• [EXERCISE]: Only the lines from the one containing "院内 （29） (43, 1938)" through the end of the material are to be echoed, each exactly as it appears.

....................

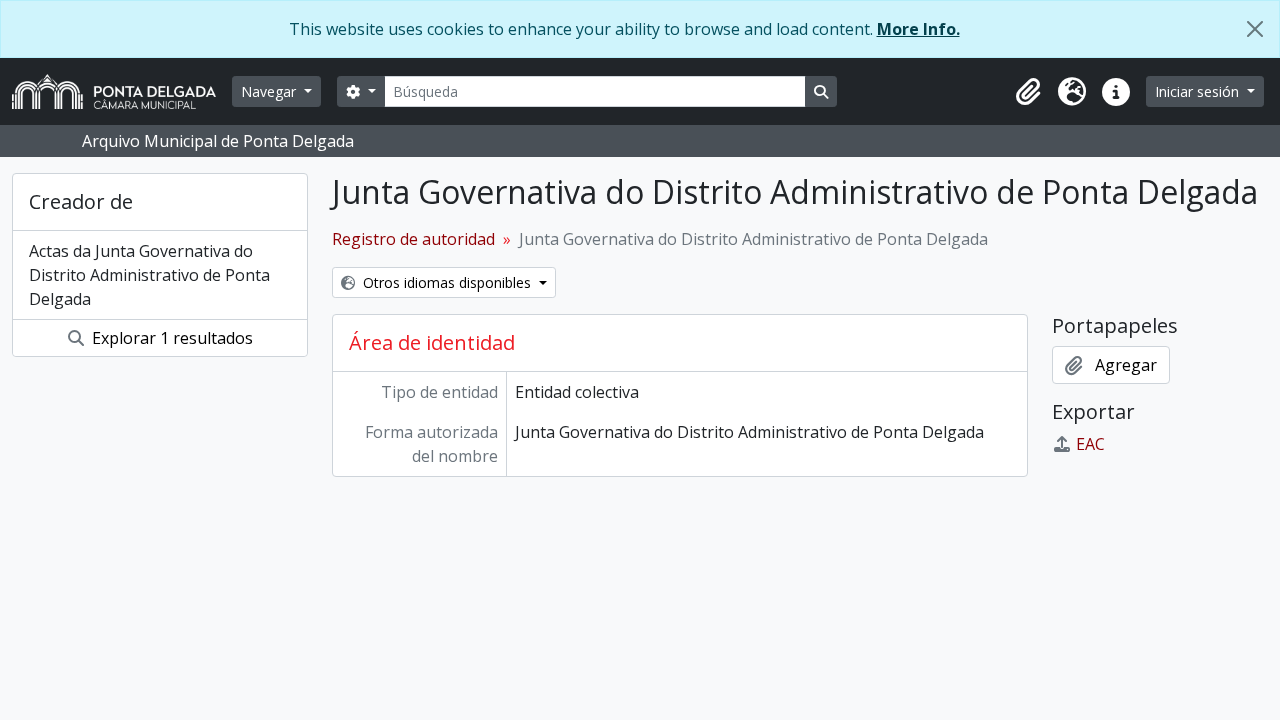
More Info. (918, 29)
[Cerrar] (1255, 29)
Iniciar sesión (1199, 91)
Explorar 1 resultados (170, 338)
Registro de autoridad (413, 239)
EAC (1090, 444)
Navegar (270, 91)
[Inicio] (122, 91)
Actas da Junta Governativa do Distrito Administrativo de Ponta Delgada (149, 275)
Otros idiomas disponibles (447, 282)
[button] (1028, 92)
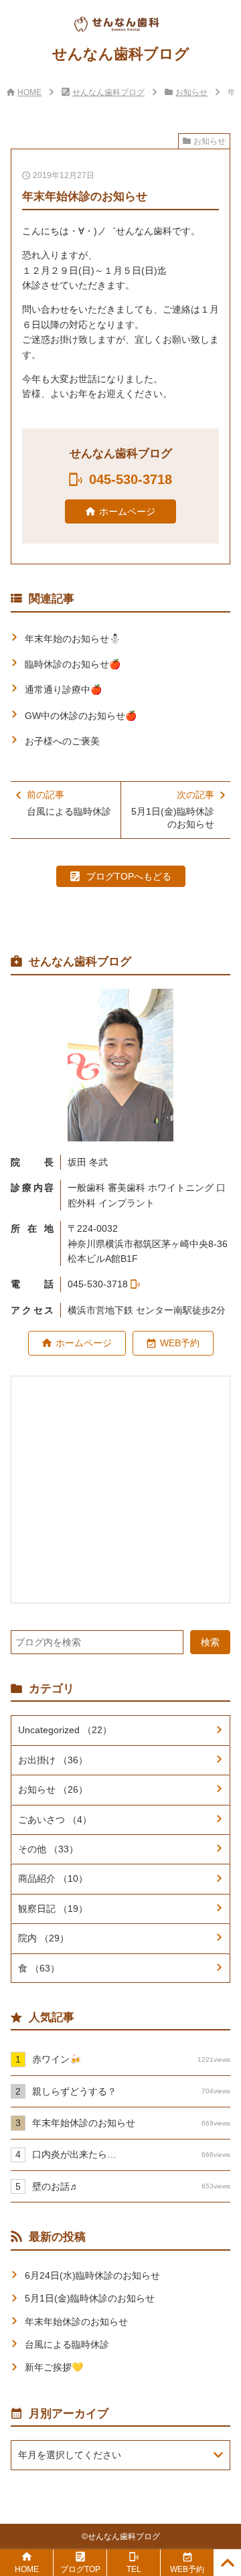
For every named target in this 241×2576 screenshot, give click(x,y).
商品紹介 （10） (53, 1878)
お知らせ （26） (53, 1789)
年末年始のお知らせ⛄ (72, 638)
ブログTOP (80, 2569)
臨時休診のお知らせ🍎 (72, 664)
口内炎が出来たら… (131, 2154)
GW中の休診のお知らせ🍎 (81, 715)
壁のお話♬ (131, 2186)
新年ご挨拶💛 (54, 2367)
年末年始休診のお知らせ (131, 2122)
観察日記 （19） (53, 1908)
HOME (29, 92)
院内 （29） (43, 1938)
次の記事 (172, 809)
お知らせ (191, 92)
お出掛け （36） (53, 1760)
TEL (134, 2569)
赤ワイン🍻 (131, 2059)
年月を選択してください (69, 2454)
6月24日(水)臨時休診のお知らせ (92, 2275)
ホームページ (127, 511)
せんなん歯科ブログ (108, 92)
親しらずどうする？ (131, 2091)
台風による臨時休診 (67, 2344)
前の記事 (69, 803)
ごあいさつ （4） (55, 1819)
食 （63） (39, 1968)
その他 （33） (48, 1849)
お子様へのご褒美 (62, 741)
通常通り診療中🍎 (63, 689)
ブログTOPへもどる (128, 876)
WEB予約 (179, 1343)
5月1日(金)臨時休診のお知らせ (90, 2298)
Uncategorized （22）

....................

• [EXERCISE SOLUTION]:
院内 （29） (43, 1938)
次の記事 (172, 809)
お知らせ (191, 92)
お出掛け （36） (53, 1760)
TEL (134, 2569)
赤ワイン🍻 (131, 2059)
年月を選択してください (69, 2454)
6月24日(水)臨時休診のお知らせ (92, 2275)
ホームページ (127, 511)
せんなん歯科ブログ (108, 92)
親しらずどうする？ (131, 2091)
台風による臨時休診 (67, 2344)
前の記事 (69, 803)
ごあいさつ （4） (55, 1819)
食 （63） (39, 1968)
その他 （33） (48, 1849)
お子様へのご褒美 (62, 741)
通常通り診療中🍎 (63, 689)
ブログTOPへもどる (128, 876)
WEB予約 (179, 1343)
5月1日(金)臨時休診のお知らせ (90, 2298)
Uncategorized （22）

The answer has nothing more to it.